To measure the speed of light (see title)


There is a better, more scientific description of how this expirment works on the previous courses website lab manuel for speed of light. In case you find that explanation too hard to understand here is the speed of light apparatus operation for dummies. For this expirment a LED is needed (obviously light is needed if we are to measure the speed of it). A power supply is connected to a the LED and the LED is then connected to time-to-amplitude converter (TAC). A photomultiplier tube is set up opposite the LED and is connected to the TAC through a time delay appratus. The delay appratus is used to make sure that the light sent signal is recieved before the light recieved signal. The TAC device is conneced to a oscilliscope which yields a voltage reading. This voltage reading is related to the time that is takes for the light to be sent then recieved. Use the differences in position over the differences in time (remember to convert the voltage to time correctly, ask if necessary) and get the result for the speed of light.

Time Walk

Time walk is difficult to explain but last years lab notebook does a pretty good job at it. to make sure that we were avoiding this major source of error we made sure that the amplitudes of the light we recieved were the same (the reading on channel one of the oscilliscope).

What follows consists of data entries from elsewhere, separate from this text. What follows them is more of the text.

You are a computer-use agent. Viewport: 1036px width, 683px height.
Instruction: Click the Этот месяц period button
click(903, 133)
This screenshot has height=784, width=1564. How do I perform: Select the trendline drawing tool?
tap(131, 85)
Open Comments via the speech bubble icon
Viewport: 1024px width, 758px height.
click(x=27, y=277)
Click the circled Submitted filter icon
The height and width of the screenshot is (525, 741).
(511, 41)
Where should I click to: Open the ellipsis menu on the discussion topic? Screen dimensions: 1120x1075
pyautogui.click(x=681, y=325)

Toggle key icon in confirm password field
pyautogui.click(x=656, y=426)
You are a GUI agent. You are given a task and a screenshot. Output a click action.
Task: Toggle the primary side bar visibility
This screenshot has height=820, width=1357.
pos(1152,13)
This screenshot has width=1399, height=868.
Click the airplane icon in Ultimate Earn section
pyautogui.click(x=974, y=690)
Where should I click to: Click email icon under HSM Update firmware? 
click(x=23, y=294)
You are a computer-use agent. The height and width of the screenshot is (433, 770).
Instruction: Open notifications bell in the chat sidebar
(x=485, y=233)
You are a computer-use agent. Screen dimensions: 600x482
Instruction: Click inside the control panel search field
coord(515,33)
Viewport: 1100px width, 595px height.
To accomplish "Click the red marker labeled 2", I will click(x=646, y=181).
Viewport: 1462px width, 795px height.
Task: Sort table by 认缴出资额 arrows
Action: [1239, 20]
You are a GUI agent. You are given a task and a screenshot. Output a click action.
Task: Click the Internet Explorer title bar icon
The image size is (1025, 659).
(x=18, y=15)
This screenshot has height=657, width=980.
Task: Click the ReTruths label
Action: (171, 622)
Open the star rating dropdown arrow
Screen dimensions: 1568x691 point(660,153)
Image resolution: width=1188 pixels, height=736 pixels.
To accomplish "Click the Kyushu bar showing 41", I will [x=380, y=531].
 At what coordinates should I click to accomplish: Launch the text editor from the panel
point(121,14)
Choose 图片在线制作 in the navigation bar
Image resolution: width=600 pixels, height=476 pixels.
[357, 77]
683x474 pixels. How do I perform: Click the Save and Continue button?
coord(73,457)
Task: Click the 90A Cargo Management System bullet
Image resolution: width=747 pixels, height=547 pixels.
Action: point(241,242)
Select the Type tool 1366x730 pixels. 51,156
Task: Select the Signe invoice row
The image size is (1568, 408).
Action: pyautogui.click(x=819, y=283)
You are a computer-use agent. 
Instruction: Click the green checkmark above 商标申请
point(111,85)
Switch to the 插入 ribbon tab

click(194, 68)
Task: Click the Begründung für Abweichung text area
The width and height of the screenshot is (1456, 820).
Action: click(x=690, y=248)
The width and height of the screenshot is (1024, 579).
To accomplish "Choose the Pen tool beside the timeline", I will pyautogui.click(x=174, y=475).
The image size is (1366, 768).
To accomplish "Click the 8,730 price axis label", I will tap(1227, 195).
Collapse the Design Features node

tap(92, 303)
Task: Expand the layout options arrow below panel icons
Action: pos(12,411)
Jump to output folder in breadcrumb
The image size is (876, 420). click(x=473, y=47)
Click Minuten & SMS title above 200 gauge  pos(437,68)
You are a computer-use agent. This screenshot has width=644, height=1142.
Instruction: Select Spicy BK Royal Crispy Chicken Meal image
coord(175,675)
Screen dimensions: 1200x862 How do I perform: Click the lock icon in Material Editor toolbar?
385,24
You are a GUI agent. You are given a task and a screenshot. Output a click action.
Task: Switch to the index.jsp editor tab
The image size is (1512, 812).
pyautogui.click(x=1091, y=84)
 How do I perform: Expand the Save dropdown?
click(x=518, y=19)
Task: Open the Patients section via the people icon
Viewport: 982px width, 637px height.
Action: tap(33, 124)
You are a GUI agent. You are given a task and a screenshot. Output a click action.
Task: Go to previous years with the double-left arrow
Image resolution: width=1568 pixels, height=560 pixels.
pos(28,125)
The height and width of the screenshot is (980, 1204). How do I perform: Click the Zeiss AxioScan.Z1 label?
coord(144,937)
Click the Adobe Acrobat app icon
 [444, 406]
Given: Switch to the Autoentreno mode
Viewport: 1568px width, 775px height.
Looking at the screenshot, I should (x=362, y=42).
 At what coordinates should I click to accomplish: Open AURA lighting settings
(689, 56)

  1. TAC Model 567 manufactured by EG&G Ortec
  2. Delay 2058 manufactured by Canberra
  3. Power supply Model 315 DC power supply 0-5000V, 0-5mA Manufactured by Bertan Associates Inc.
  4. Oscilliscope Tektronics TDS 1002
  5. LED Power Supply: Model 6207a mfd. by Harrison Industries, 0-160V, 0-0.2A
  6. Photo mult tube: N-134


copied from jesse's lab notebook SJK 01:20, 25 October 2007 (CDT)
01:20, 25 October 2007 (CDT)
Overall you guys took some great data! Looks like your careful work paid off in some good measurements.

since we are using a meter stick and measuring centimeters assume that the error in measurement is +/- 0.001 meter for all of the length measurements.

2 nSec delay
Baseline measurement:  -1.30 V
            (Channel 1 Min Voltage at stick measurement of 80 cm with average of 128 measurements)
80 cm Channel 2 Max: 3.56 V +/- 0.02 V
100 cm Channel 2 Max (channel 1 min reads between -1.30V and -1.28V): 3.44 V +/- 0.02 V
120 cm Channel 2 Max (channel 1 min reads between -1.30V and -1.28V): 3.28 V +/- 0.02 V

0 nSec delay
Baseline measurement: -800mV
120 cm: CH2Max: 4.34V +/- 0.02V
110 cm: CH2Max: 4.40 +/- 0.04V  (CH1Min: 800mV)
100 cm: CH2Max: 4.50 +/- 0.02V  (CH1Min: 800mV)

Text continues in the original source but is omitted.